How can I scrape data on the following pages?

There are only Next and Back buttons. How can I scrape the data on the first page and then keep pressing and scraping the next one etc. until I get through all the pages

Url: Barrierefreie Suche | Deutsches Krankenhaus Verzeichnis

Sitemap:
{"_id":"KrankenhausAllgemein","startUrl":["https://www.deutsches-krankenhaus-verzeichnis.de/app/suche/barrierefrei"],"selectors":[{"id":"Suche","parentSelectors":["_root"],"type":"SelectorElementClick","clickActionType":"real","clickElementSelector":"button#search_send","clickElementUniquenessType":"uniqueText","clickType":"clickOnce","delay":2000,"discardInitialElements":"discard-when-click-element-exists","multiple":false,"selector":"button#search_send"},{"id":"Unternehmen Name","parentSelectors":["Unternehmen"],"type":"SelectorText","selector":"h1","multiple":false,"regex":""},{"id":"E-Mail","parentSelectors":["Unternehmen"],"type":"SelectorElementAttribute","selector":"a[href^='mailto:']","multiple":false,"extractAttribute":"href"},{"id":"Adresse","parentSelectors":["Unternehmen"],"type":"SelectorText","selector":".col-sm-8 p:nth-of-type(1)","multiple":false,"regex":""},{"id":"Telefon","parentSelectors":["Unternehmen"],"type":"SelectorText","selector":".col-sm-8 a:nth-of-type(1)","multiple":false,"regex":""},{"id":"Unternehmen","parentSelectors":["_root","Weiter"],"type":"SelectorLink","selector":"#dkv_result_table_row a","multiple":true,"linkType":"linkFromHref"},{"id":"Weiter","parentSelectors":["_root","Unternehmen"],"type":"SelectorElementClick","clickActionType":"real","clickElementSelector":"a:contains('Die nächsten zehn Krankenhäuser darstellen')","clickElementUniquenessType":"uniqueText","clickType":"clickOnce","delay":2000,"discardInitialElements":"do-not-discard","multiple":true,"selector":"div#pagination"}]}

Hi,

Please see the sitemap below as a reference:

{"_id":"KrankenhausAllgemein","startUrl":["https://www.deutsches-krankenhaus-verzeichnis.de/app/suche/barrierefrei"],"selectors":[{"clickActionType":"real","clickElementSelector":"button#search_send","clickElementUniquenessType":"uniqueText","clickType":"clickOnce","delay":2000,"discardInitialElements":"discard-when-click-element-exists","id":"Suche","multiple":false,"parentSelectors":["_root"],"selector":"button#search_send","type":"SelectorElementClick"},{"id":"Unternehmen Name","multiple":false,"parentSelectors":["Unternehmen"],"regex":"","selector":"h1","type":"SelectorText"},{"extractAttribute":"href","id":"E-Mail","multiple":false,"parentSelectors":["Unternehmen"],"selector":"a[href^='mailto:']","type":"SelectorElementAttribute"},{"id":"Adresse","multiple":false,"parentSelectors":["Unternehmen"],"regex":"","selector":".col-sm-8 p:nth-of-type(1)","type":"SelectorText"},{"id":"Telefon","multiple":false,"parentSelectors":["Unternehmen"],"regex":"","selector":".col-sm-8 a:nth-of-type(1)","type":"SelectorText"},{"id":"Weiter","paginationType":"clickMore","parentSelectors":["_root","Weiter"],"selector":"a:contains('Die nächsten zehn Krankenhäuser darstellen')","type":"SelectorPagination"},{"id":"Unternehmen","linkType":"linkFromHref","multiple":true,"parentSelectors":["Weiter"],"selector":"#dkv_result_table_row a","type":"SelectorLink"}]}

Note that the scraper will start to open the individual pages only after the pagination is finished.

Hope this helps!

1 Like

Thank you very much for your help.

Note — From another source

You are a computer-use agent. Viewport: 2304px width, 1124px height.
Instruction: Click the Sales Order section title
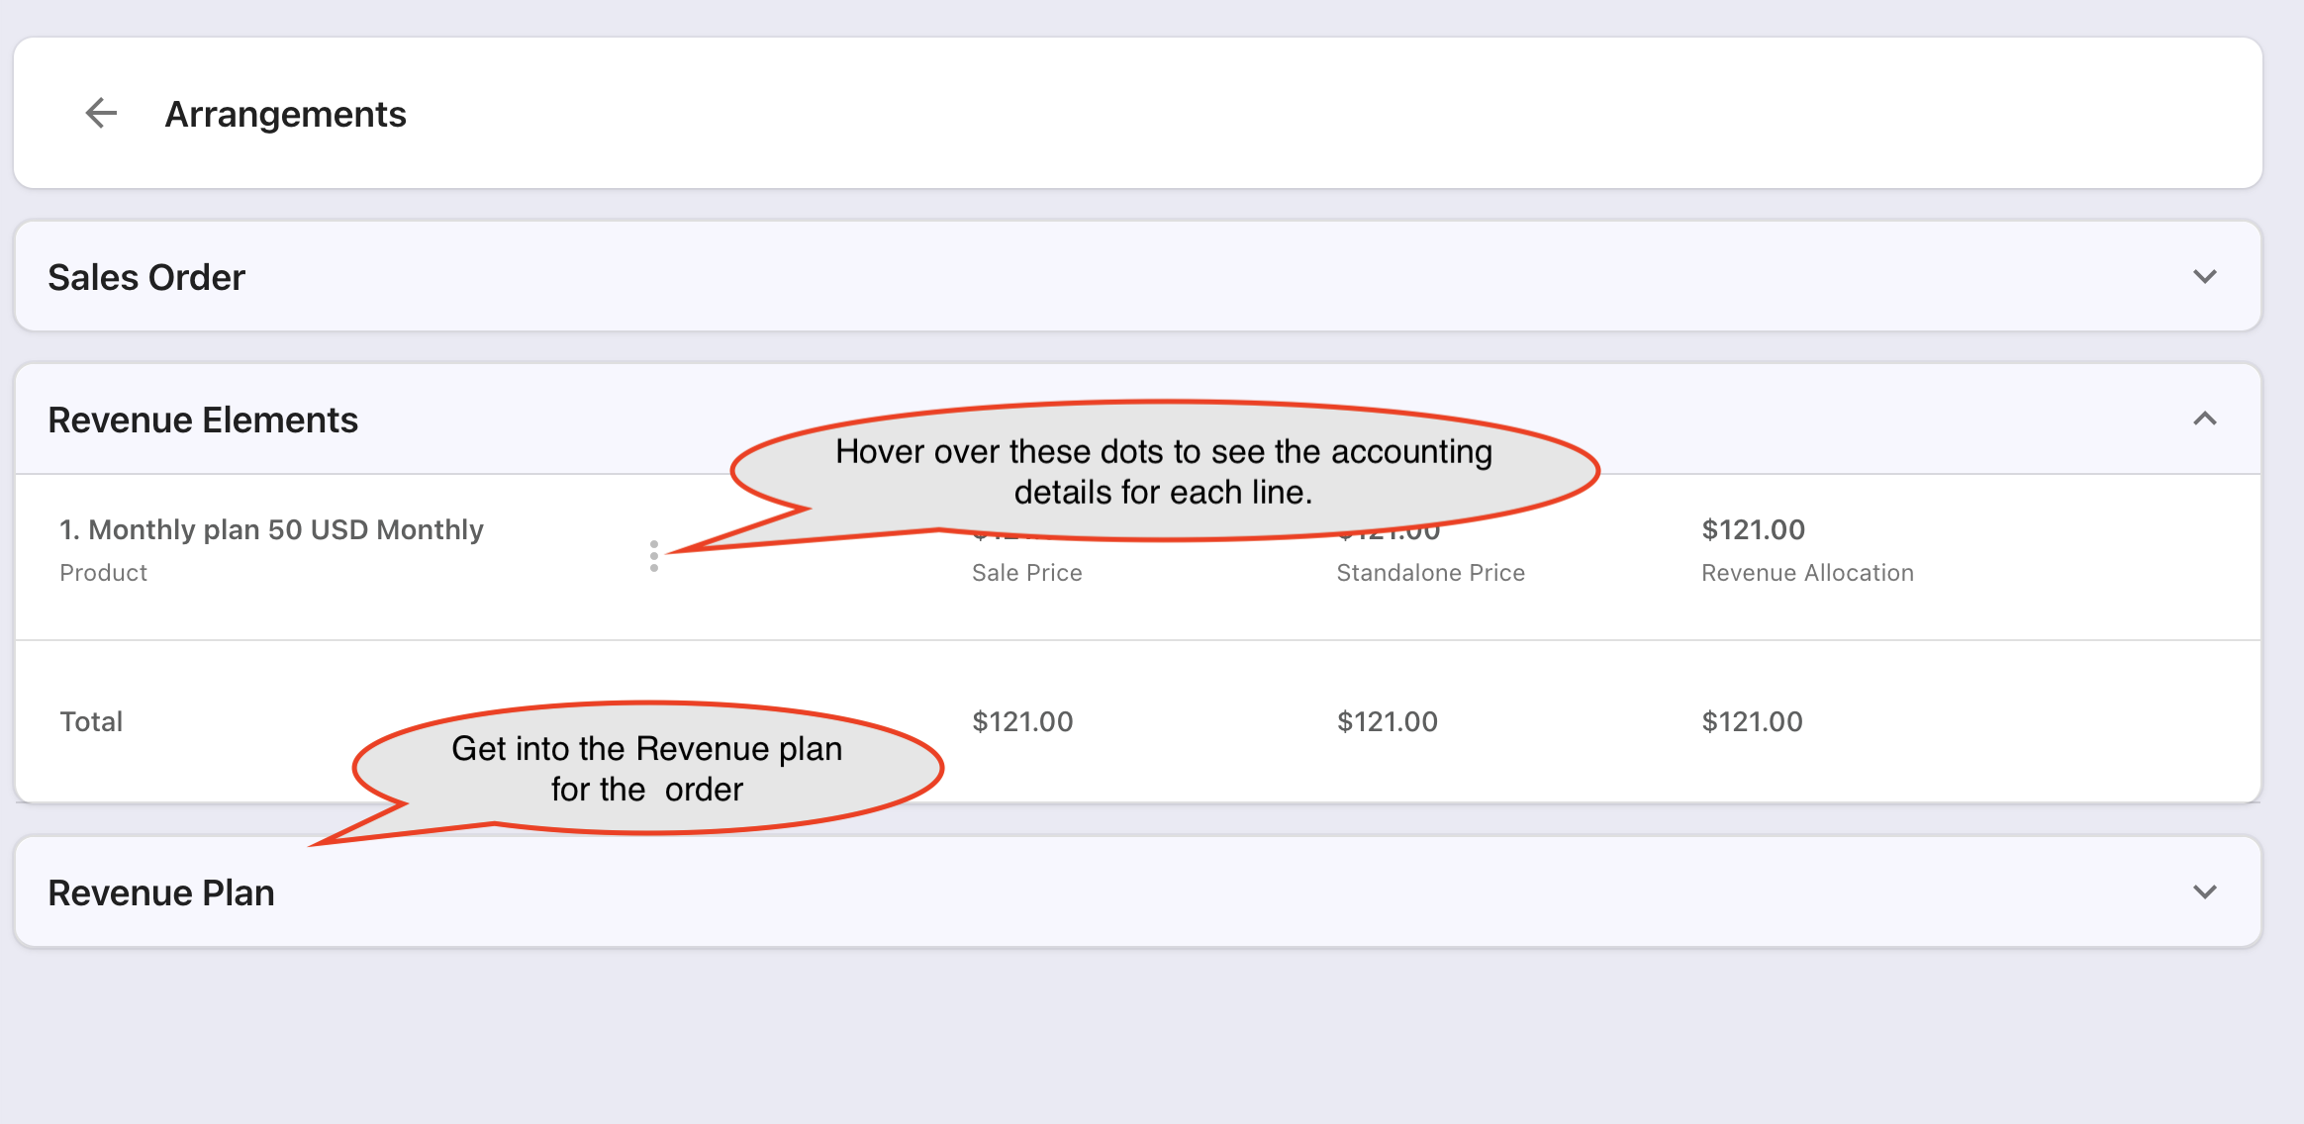tap(146, 278)
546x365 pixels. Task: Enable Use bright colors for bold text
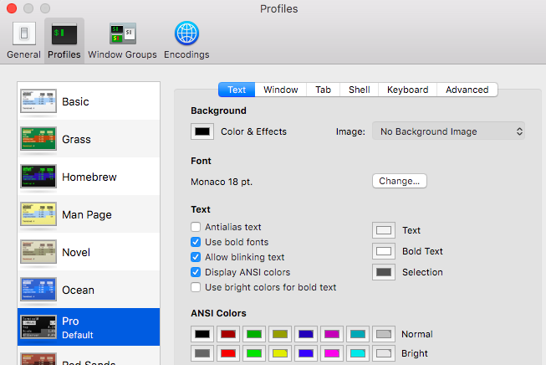click(196, 287)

Your sitemap does it exactly as I had it. It only collects data from the first page and then the search stops. I.e. it doesn't jump to the next page and doesn't load more articles that need to be scraped in the same way etc.

Hi,

It works fine on my end. Can you try to clear the browser cache and cookies?

Thank you it works fine.